Com relação aos demais Estados brasileiros verificam-se características similares e, dependendo da região, condições ainda mais difíceis para o desenvolvimento de uma EFE de qualidade.

De fato, constatações acerca desses três aspectos (características dos alunos, organização curricular e infraestrutura escolar) têm sido evidenciadas em inúmeras pesquisas recentes9-13. Em São Paulo, por exemplo, uma pesquisa realizada com 2700 professores de EFE da rede pública estadual de ensino13 mostrou que 60% dos professores de EF tinham problemas de sobrecarga de trabalho, falta de tempo para a preparação do ensino com qualidade, e para envolverem-se em formação continuada, em virtude da quantidade de alunos, aulas e escolas que trabalhavam. Foi observado, também, que uma parcela de professores (4,81%) não tinha espaço para o desenvolvimento das aulas e que para 42,59% dos professores o espaço era insuficiente ou inadequado. Também teve destaque nesse estudo, o fato de a falta de material didático estar dentre as principais dificuldades reportadas pela maioria (87%) dos professores de EF.
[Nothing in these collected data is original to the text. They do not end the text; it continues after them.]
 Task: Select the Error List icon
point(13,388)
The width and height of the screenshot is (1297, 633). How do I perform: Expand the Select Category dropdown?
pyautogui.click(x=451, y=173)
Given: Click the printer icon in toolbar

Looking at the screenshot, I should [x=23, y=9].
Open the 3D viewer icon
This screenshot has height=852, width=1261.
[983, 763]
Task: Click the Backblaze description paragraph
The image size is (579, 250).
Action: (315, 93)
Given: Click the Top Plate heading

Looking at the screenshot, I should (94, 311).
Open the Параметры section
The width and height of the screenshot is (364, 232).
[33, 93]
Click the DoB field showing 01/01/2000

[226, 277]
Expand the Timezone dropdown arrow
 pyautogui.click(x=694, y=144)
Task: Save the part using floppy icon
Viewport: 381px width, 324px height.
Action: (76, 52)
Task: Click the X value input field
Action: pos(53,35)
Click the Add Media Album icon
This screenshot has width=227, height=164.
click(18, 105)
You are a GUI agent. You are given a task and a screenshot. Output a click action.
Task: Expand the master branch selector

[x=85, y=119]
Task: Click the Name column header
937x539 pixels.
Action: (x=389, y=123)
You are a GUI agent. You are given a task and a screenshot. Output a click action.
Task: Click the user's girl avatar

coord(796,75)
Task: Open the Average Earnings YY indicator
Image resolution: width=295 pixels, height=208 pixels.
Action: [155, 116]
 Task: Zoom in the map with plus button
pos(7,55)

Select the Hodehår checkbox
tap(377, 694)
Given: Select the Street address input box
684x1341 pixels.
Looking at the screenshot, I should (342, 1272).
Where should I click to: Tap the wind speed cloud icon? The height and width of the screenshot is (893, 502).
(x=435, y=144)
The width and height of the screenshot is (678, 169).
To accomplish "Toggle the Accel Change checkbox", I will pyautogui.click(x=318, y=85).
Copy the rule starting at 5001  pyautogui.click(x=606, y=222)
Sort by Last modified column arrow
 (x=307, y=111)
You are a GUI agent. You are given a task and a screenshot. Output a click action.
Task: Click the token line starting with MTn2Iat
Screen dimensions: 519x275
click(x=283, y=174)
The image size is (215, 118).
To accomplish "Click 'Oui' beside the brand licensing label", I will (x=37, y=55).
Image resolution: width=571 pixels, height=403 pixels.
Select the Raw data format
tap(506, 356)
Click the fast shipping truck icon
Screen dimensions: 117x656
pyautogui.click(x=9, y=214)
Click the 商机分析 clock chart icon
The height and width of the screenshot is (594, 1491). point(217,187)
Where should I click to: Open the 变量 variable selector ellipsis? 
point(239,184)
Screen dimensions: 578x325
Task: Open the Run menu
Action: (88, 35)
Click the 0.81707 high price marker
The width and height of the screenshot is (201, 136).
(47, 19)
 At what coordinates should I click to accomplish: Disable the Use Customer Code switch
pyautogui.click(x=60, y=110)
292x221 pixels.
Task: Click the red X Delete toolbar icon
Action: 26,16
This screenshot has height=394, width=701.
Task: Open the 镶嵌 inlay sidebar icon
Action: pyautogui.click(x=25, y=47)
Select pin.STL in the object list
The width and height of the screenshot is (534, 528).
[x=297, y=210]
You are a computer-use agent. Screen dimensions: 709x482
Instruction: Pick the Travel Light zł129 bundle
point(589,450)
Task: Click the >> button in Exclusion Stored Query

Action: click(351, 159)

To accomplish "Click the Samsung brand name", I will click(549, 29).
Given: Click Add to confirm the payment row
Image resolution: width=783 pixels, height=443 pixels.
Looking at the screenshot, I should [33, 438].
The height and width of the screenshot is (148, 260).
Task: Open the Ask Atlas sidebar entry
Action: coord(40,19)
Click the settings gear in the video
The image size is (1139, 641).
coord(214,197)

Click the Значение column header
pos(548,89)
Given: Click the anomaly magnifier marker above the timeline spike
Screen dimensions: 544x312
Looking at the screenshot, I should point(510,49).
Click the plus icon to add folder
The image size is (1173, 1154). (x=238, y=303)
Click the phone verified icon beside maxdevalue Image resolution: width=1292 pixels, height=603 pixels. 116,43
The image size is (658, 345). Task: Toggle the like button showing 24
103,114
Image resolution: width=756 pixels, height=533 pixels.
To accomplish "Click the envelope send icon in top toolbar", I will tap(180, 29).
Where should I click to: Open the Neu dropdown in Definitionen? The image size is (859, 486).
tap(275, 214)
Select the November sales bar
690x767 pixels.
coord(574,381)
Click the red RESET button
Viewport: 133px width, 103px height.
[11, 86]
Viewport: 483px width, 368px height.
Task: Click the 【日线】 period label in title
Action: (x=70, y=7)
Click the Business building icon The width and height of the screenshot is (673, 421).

Finalmente, a realidade do ensino do esporte na escola parece estar seriamente comprometida quando se considera as consequências desses três aspectos em interação. Uma delas diz respeito ao tempo limitado de aula ou tempo de prática insuficiente para a ocorrência de aprendizagem. Evidências sobre esse problema também são observadas na literatura científica. Por exemplo, Guedes e Guedes14 realizaram uma pesquisa com o objetivo de identificar os tipos de atividade e o nível de intensidade dos esforços físicos dos alunos durante as aulas de EFE. Eles acompanharam 144 aulas envolvendo 5as, 6as,7 as e 8as séries do ensino fundamental e todas as séries do ensino médio de escolas estaduais no município de Londrina. De destaque para o presente tópico, os resultados mostraram que a duração média das aulas foi de 39,7 a 40,4 minutos e que na maior parte desse tempo os alunos ficaram em atividades de transição, ou seja, situações em que os alunos aguardaram o momento de participar das atividades ministradas.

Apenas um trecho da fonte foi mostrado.